====== EXTRACTED INFORMATION

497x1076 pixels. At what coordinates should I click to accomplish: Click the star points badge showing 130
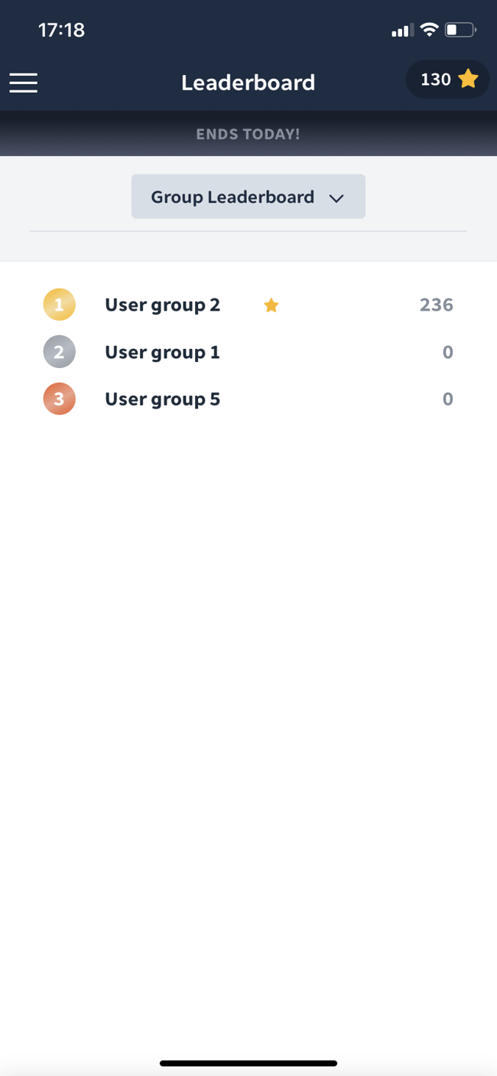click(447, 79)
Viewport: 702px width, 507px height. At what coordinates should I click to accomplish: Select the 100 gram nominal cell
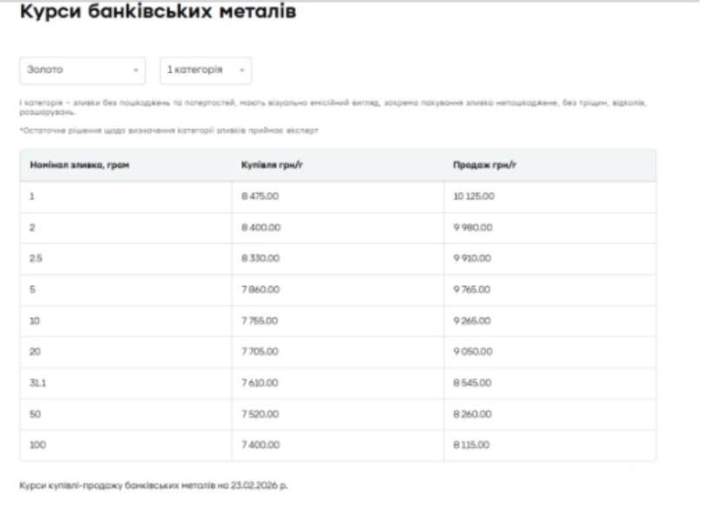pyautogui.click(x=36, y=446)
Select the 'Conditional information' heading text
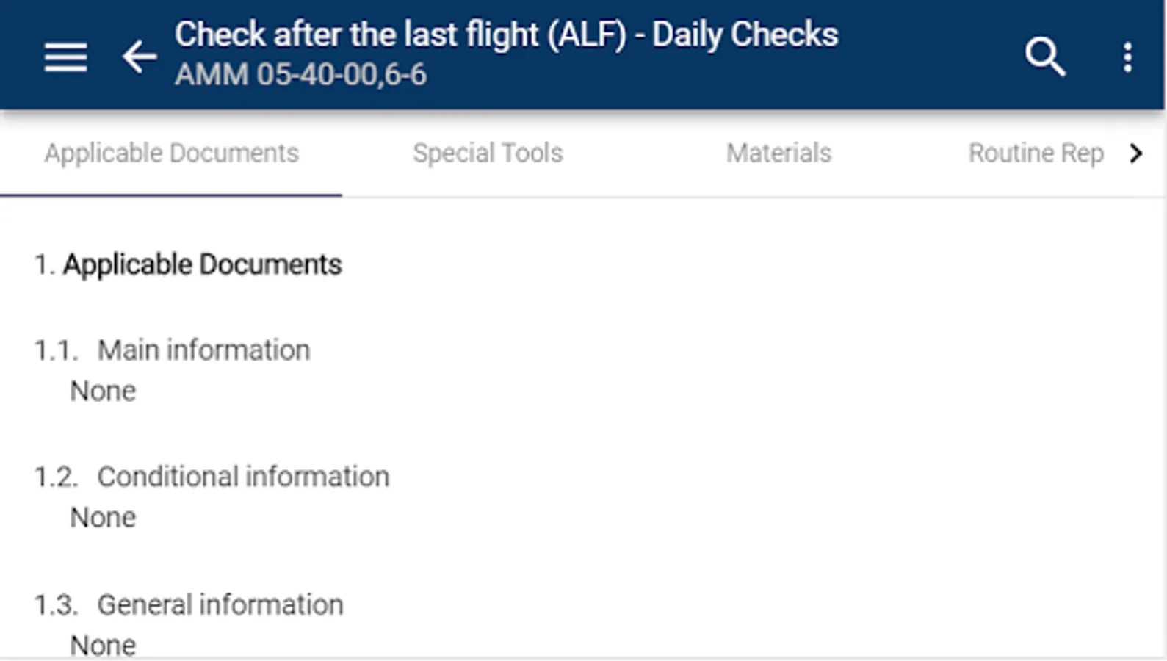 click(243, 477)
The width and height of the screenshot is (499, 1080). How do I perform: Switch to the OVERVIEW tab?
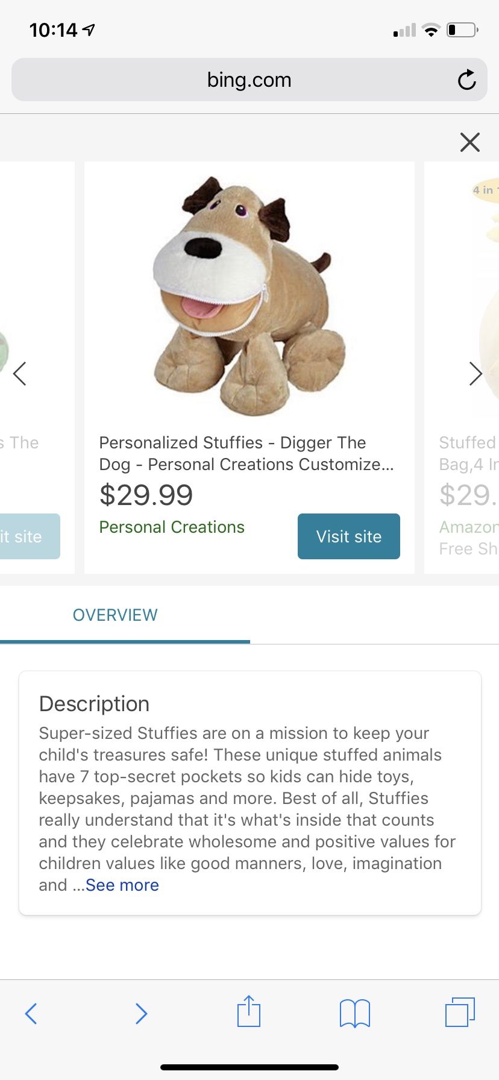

============

▸ **TASK OBJECTIVE**
Could you set down every record above exactly as written, leaving out the pictures?

▸ **SOLUTION TO THIS TASK**
497x1076 pixels. At what coordinates should I click to accomplish: Click the star points badge showing 130
click(447, 79)
Viewport: 702px width, 507px height. At what coordinates should I click to accomplish: Select the 100 gram nominal cell
pyautogui.click(x=36, y=446)
Select the 'Conditional information' heading text
 click(243, 477)
The width and height of the screenshot is (499, 1080). How do I perform: Switch to the OVERVIEW tab?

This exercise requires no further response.